Glenn Greenwald has an amazing scoop: a secret Foreign Intelligence Surveillance Court (FISC) Order that reveals widespread, domestic surveillance under the Obama administration. To say Greenwald's piece is a must-read for anyone who cares about privacy is an understatement:
The order, a copy of which has been obtained by the Guardian, requires Verizon on an "ongoing, daily basis" to give the NSA information on all telephone calls in its systems, both within the US and between the US and other countries.
The document shows for the first time that under the Obama administration the communication records of millions of US citizens are being collected indiscriminately and in bulk – regardless of whether they are suspected of any wrongdoing.
Amid the understandable media firestorm, few mainstream media outlets have picked up on the fact that the Order is exactly what my clients, NSA whistleblowers Thomas Drake and Bill Binney, have been warning the American people about for years. Can you hear them now? (pun intended).
Whistleblowers Binney and Drake (and their colleagues J. Kirk Wiebe and Edward Loomis and former congressional staffer Diane Roark) have paid handsomely for their disclosures. All were subjected to years-long federal criminal investigations, had their careers derailed and Drake was the first person indicted in the Obama administration's record-breaking spate of Espionage Act prosecutions.
Greenwald's scoop is more proof (as if being vindicated by the Department of Defense Inspector General was not enough) that Binney and Drakes' disclosures are on the mark.
Here's what Jane Mayer reported on Binney and Drake two years ago:
Drake didn’t know the precise details, but he sensed that domestic spying “was now being done on a vast level.” He was dismayed to hear from N.S.A. colleagues that “arrangements” were being made with telecom and credit-card companies. He added, “The mantra was ‘Get the data!’ ” The transformation of the N.S.A., he says, was so radical that “it wasn’t just that the brakes came off after 9/11—we were in a whole different vehicle.”
. . .
Binney, for his part, believes that the agency now stores copies of all e-mails transmitted in America, in case the government wants to retrieve the details later. In the past few years, the N.S.A. has built enormous electronic-storage facilities in Texas and Utah . . . After 9/11, he says, “General Hayden reassured everyone that the N.S.A. didn’t put out dragnets, and that was true. It had no need—it was getting every fish in the sea.”
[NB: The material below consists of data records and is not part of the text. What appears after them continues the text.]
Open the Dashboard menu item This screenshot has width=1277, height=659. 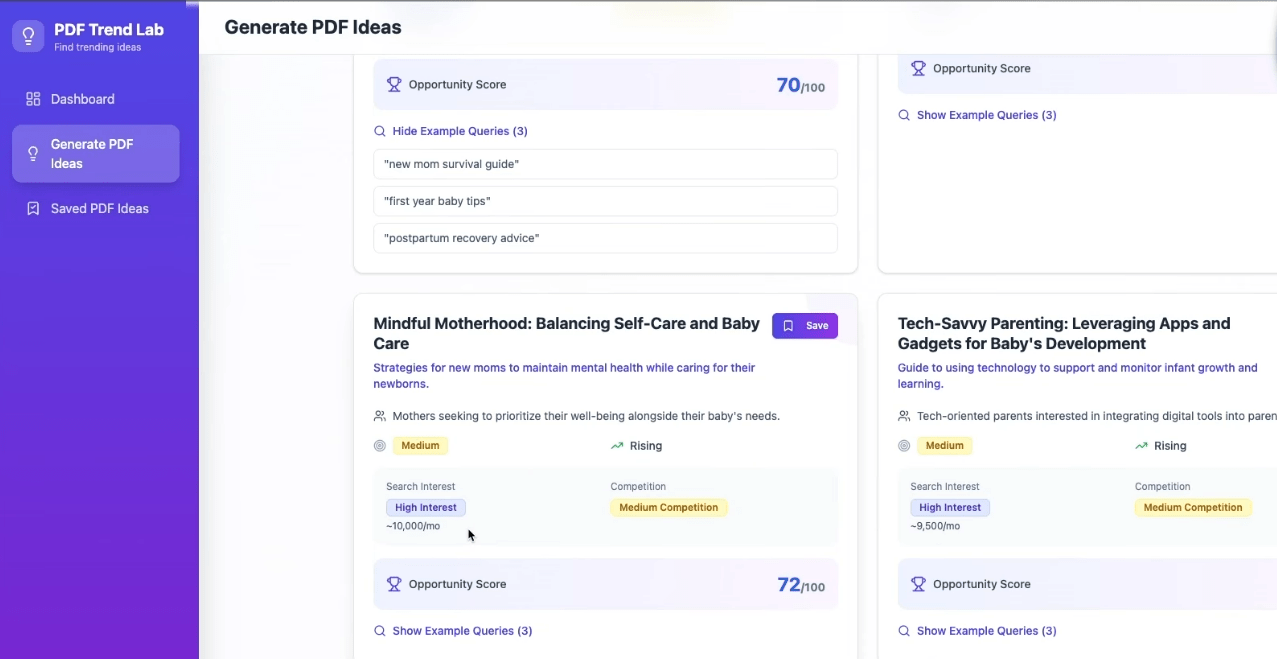point(82,99)
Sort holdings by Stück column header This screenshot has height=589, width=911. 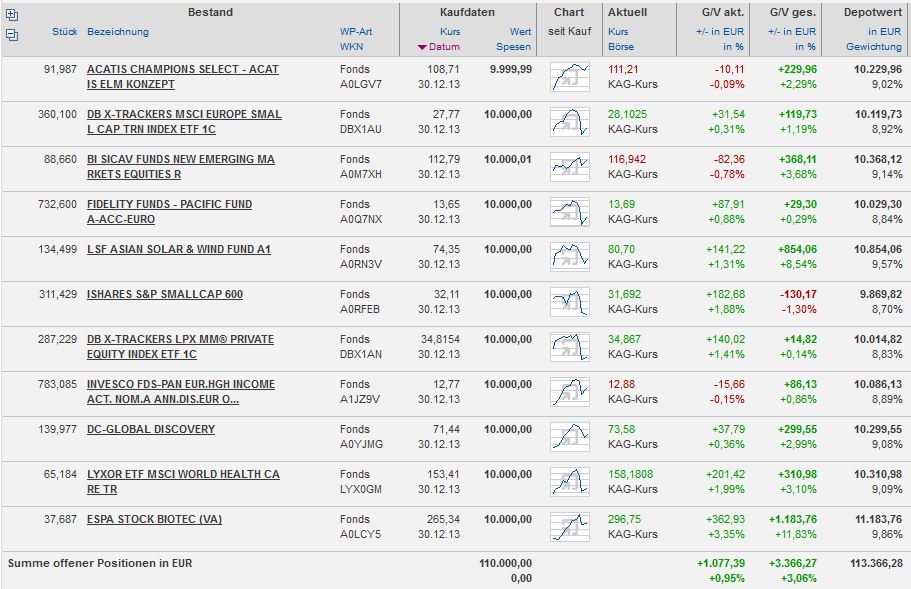click(64, 32)
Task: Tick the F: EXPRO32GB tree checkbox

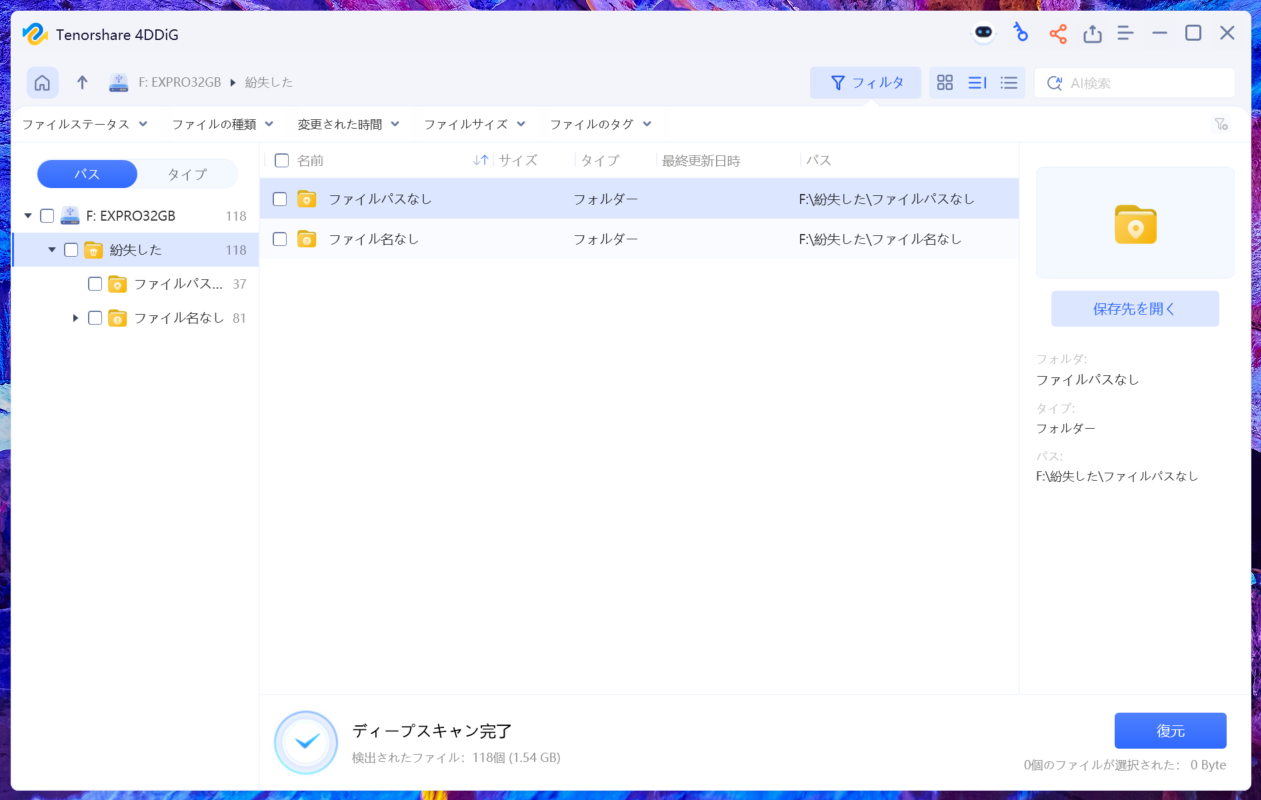Action: pyautogui.click(x=47, y=216)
Jim Bamford expanded on it in Wired
According to Binney, one of the deepest secrets of the Stellar Wind program—again, never confirmed until now—was that the NSA gained warrantless access to AT&T’s vast trove of domestic and international billing records, detailed information about who called whom in the US and around the world. As of 2007, AT&T had more than 2.8 trillion records housed in a database at its Florham Park, New Jersey, complex.
Verizon was also part of the program, Binney says, and that greatly expanded the volume of calls subject to the agency’s domestic eavesdropping. “That multiplies the call rate by at least a factor of five,” he says. “So you’re over a billion and a half calls a day.” (Spokespeople for Verizon and AT&T said their companies would not comment on matters of national security.)
Here's Binney discussing NSA domestic surveillance in Laura Poitras' brilliant Op-Doc published in the New York Times
If you missed them blowing all these whistles, Binney and Drake were on Democracy Now! this morning at 8:00 am EDT discussing the latest proof of what they've been telling us all along. Watch it here:
One more note on the "authority" under which the government claims it can engage in bulk collection of innocent Americans' "business records." Don't be comforted by the fact that there was a "warrant" because #1, it was secret and #2 it wasn't based on probable cause or any suspicion whatsoever of wrongdoing. It was based on a tortured secret interpretation of Section 215 of the PATRIOT Act.